一九三八年初春的陕北依旧透着寒意,延河水面却早早解冻,岸边哨兵一遍遍高喊口令。就在这样一个清晨,一位身材瘦削的老人踏进宝塔山下的窑洞群,他叫滕国权,湖南麻阳人,地道的佃农。老人来这儿,只为见一面离家十五年的独生子——时任八路军前方总部副参谋长的滕代远。
老人并不清楚,自己此行已被警卫排反复确认身份。那年头,敌特四处钻缝,一张写着“麻阳滕国权”字样的路条才让他顺利通过枣园岗哨。滕代远闻讯赶来时,父子二人一摸一拥,谁也说不出话。沉默半晌,老人搓着手低声嘟囔:“娃,爹怕你不在人世了。

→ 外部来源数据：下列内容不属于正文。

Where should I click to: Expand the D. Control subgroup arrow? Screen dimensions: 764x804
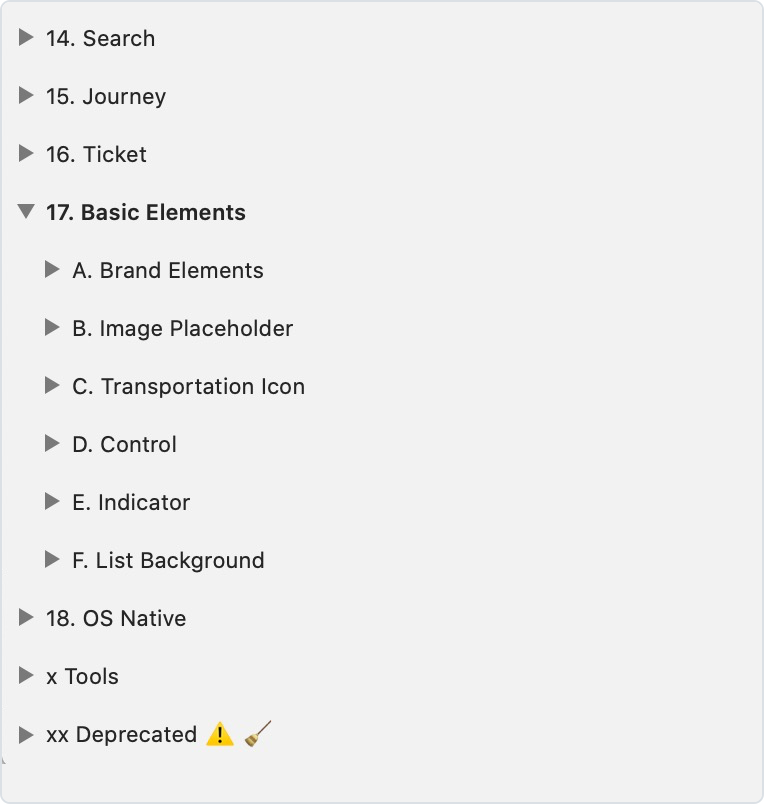pyautogui.click(x=53, y=444)
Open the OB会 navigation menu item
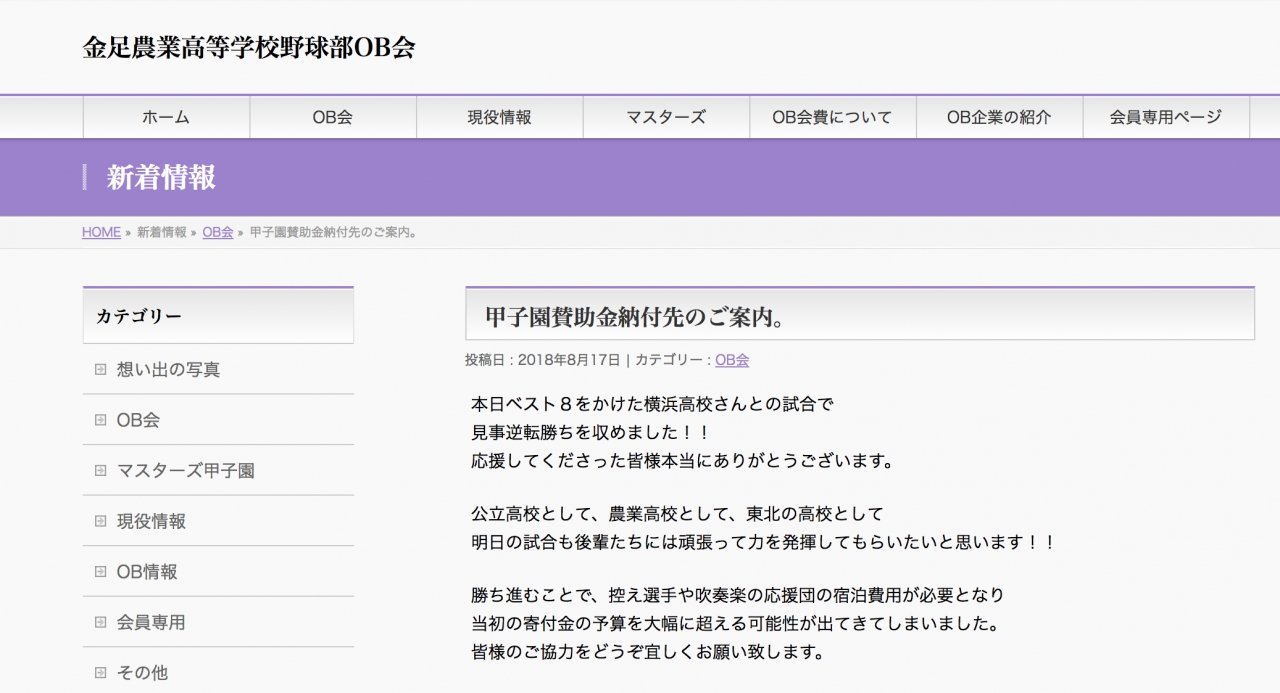Screen dimensions: 1280x693 pos(332,117)
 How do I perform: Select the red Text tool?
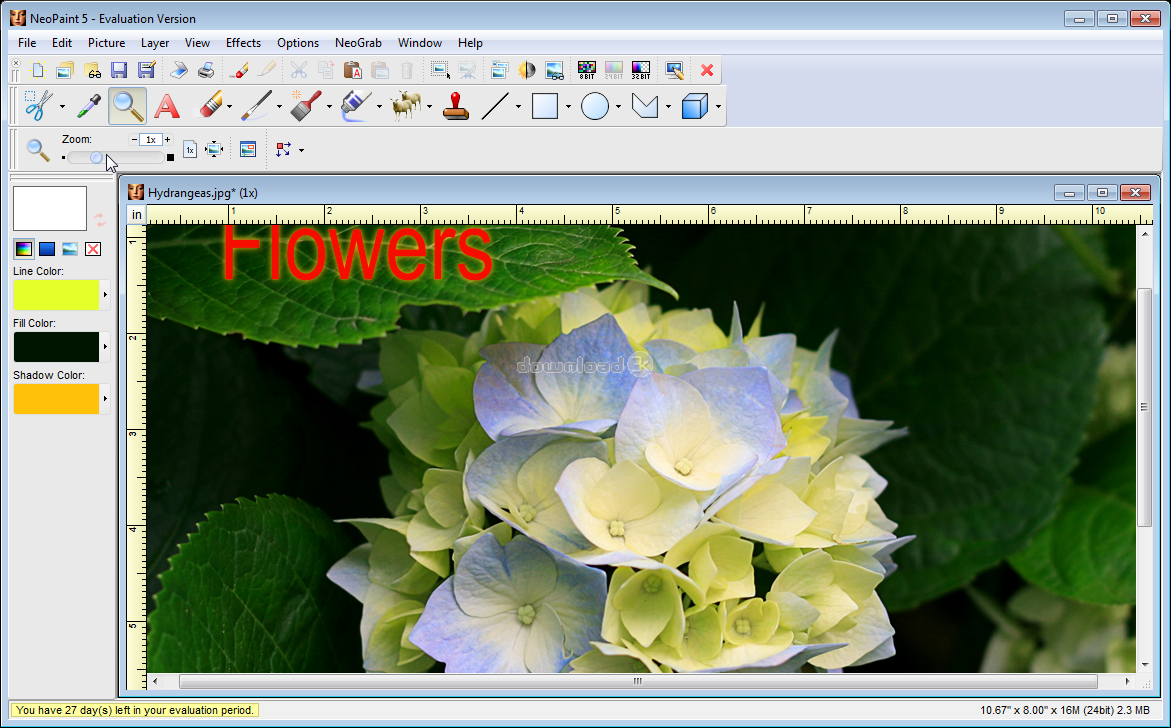(166, 106)
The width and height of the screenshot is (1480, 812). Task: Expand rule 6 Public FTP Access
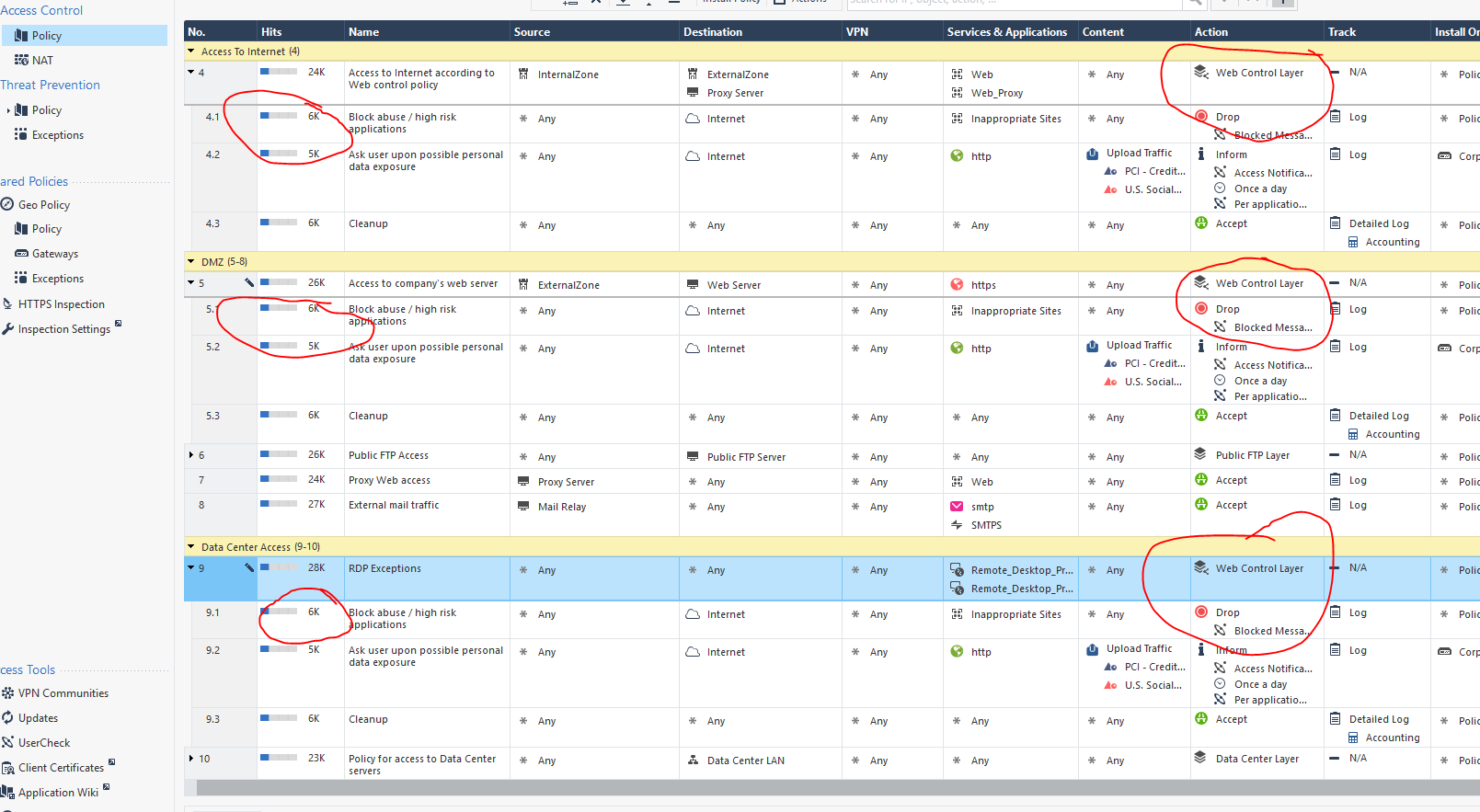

”这十个字,让旁边的年轻战士全都红了眼圈。
滕国权刚到延安的第一件事,并不是先吃饭,而是被儿子拉去窑洞里“补登记”。每位探亲人员都要留下指纹和去向,连部长家属也不例外。登记完,老人才被安置在卫生所旁的一孔空窑。那窑洞空荡得很,只有一床旧棉絮和半截煤油灯,这与老人想象中的“高官家底”明显不符。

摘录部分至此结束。